Data items
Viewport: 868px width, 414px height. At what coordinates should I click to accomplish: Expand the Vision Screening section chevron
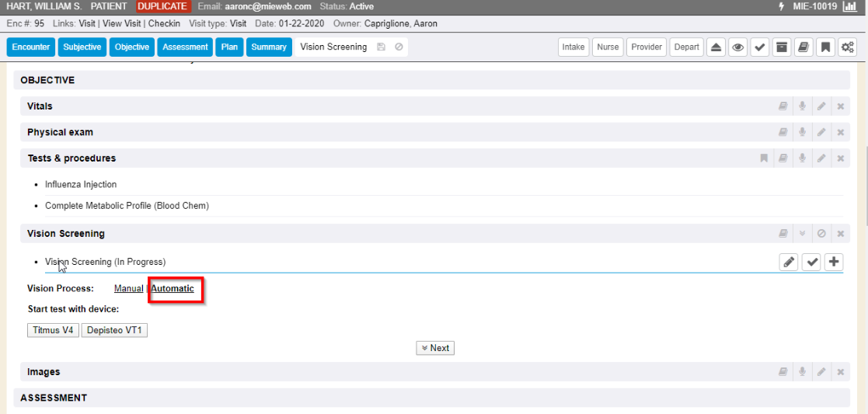point(802,234)
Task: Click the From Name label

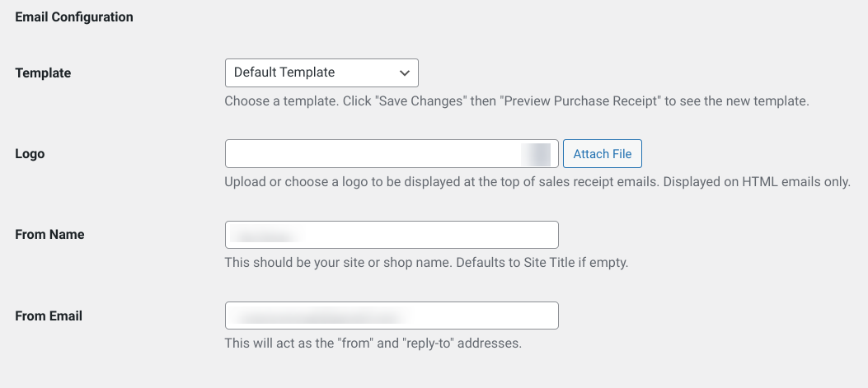Action: 49,235
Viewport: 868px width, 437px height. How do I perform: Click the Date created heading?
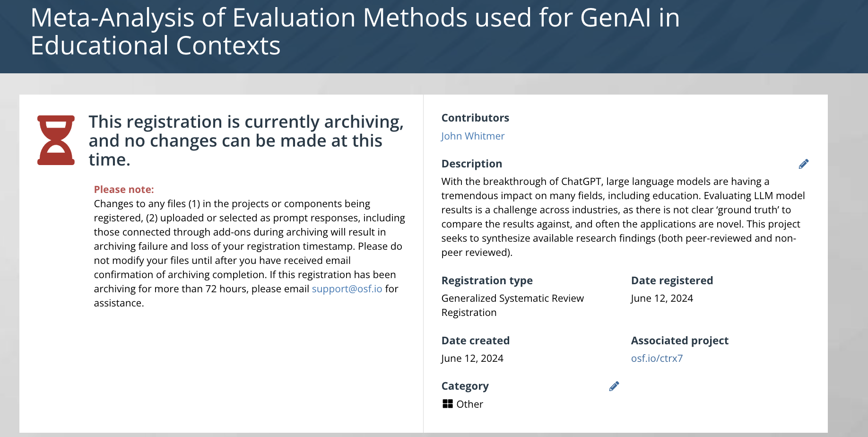tap(475, 341)
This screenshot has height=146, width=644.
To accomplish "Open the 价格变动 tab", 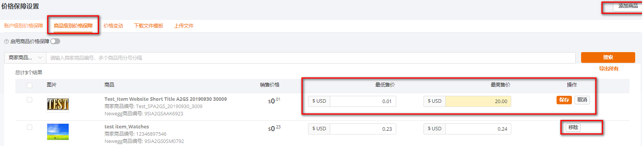I will [x=113, y=26].
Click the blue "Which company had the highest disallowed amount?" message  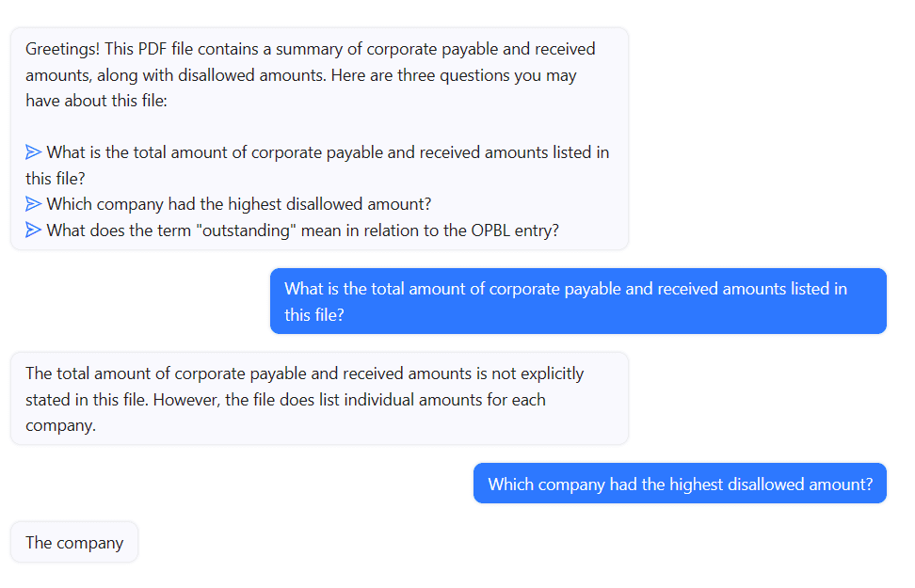(x=680, y=485)
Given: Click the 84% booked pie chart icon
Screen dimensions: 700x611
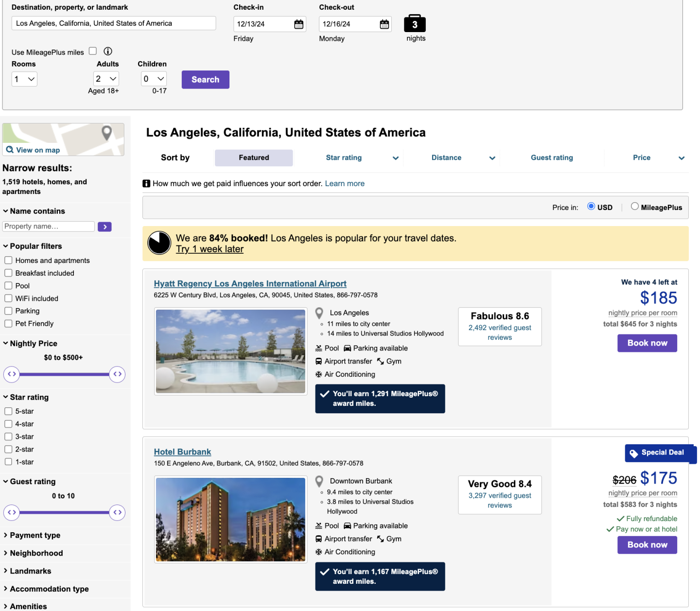Looking at the screenshot, I should tap(159, 243).
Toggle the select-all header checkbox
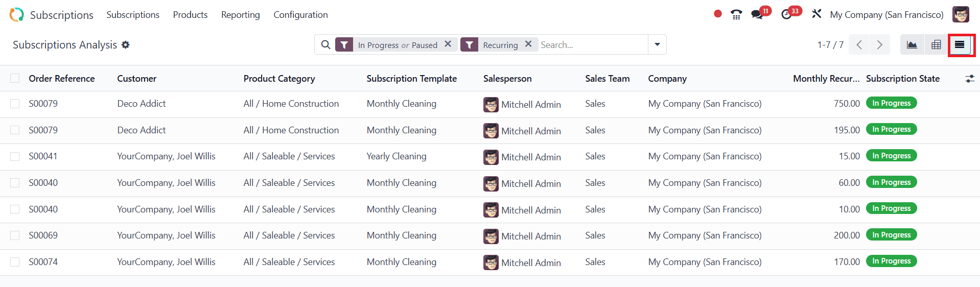980x287 pixels. tap(15, 78)
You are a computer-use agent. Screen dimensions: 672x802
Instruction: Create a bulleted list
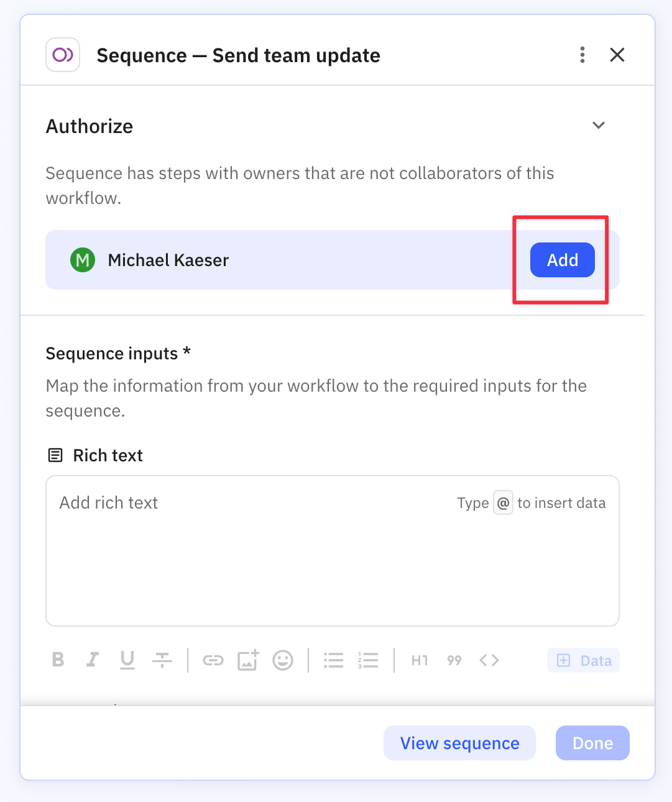pos(334,660)
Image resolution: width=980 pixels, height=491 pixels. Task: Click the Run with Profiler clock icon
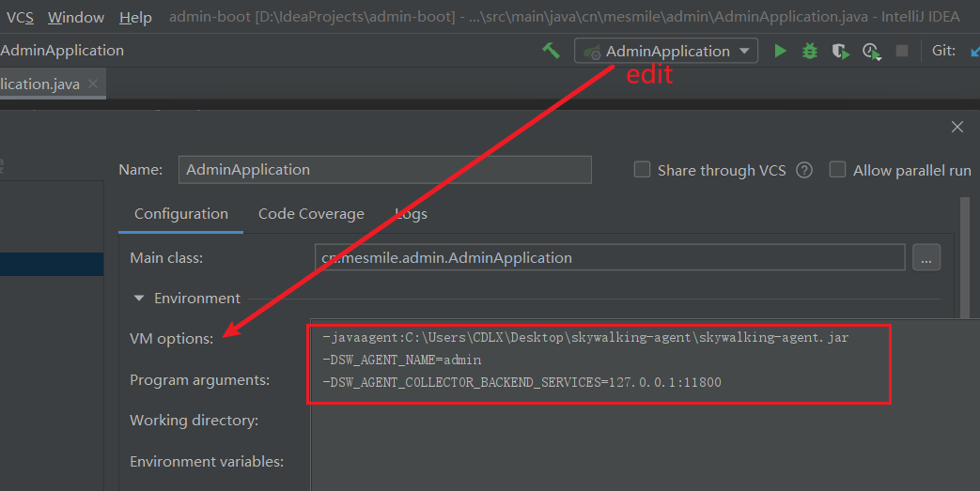(x=871, y=51)
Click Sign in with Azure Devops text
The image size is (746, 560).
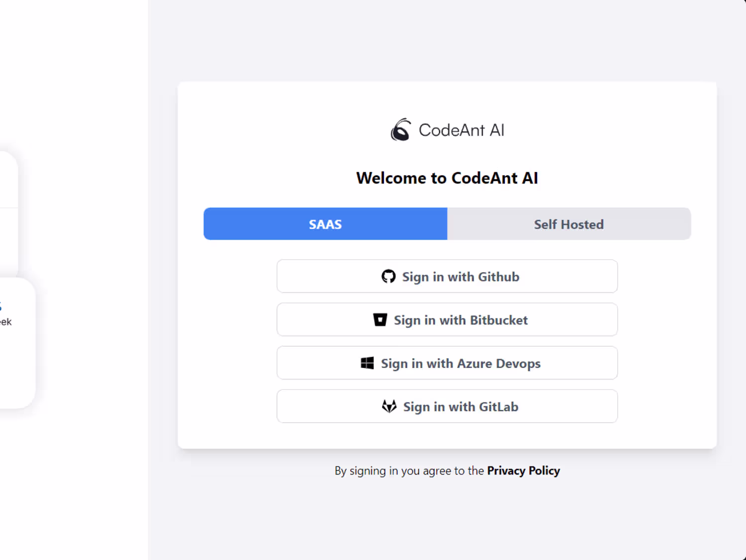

» EXERCISE GOAL
Your copy should hold only the lines running from the one that contains "Screen dimensions: 700x611" through the final line of the data; transcribe them exactly, both ends included, and leave pictures out.

» EXPECTED OUTPUT
Screen dimensions: 700x611
Looking at the screenshot, I should tap(159, 243).
Toggle the select-all header checkbox
980x287 pixels. tap(15, 78)
You are a computer-use agent. Screen dimensions: 672x802
Instruction: Create a bulleted list
pos(334,660)
Image resolution: width=980 pixels, height=491 pixels. Task: Click the Run with Profiler clock icon
(x=871, y=51)
Click Sign in with Azure Devops text
The image size is (746, 560).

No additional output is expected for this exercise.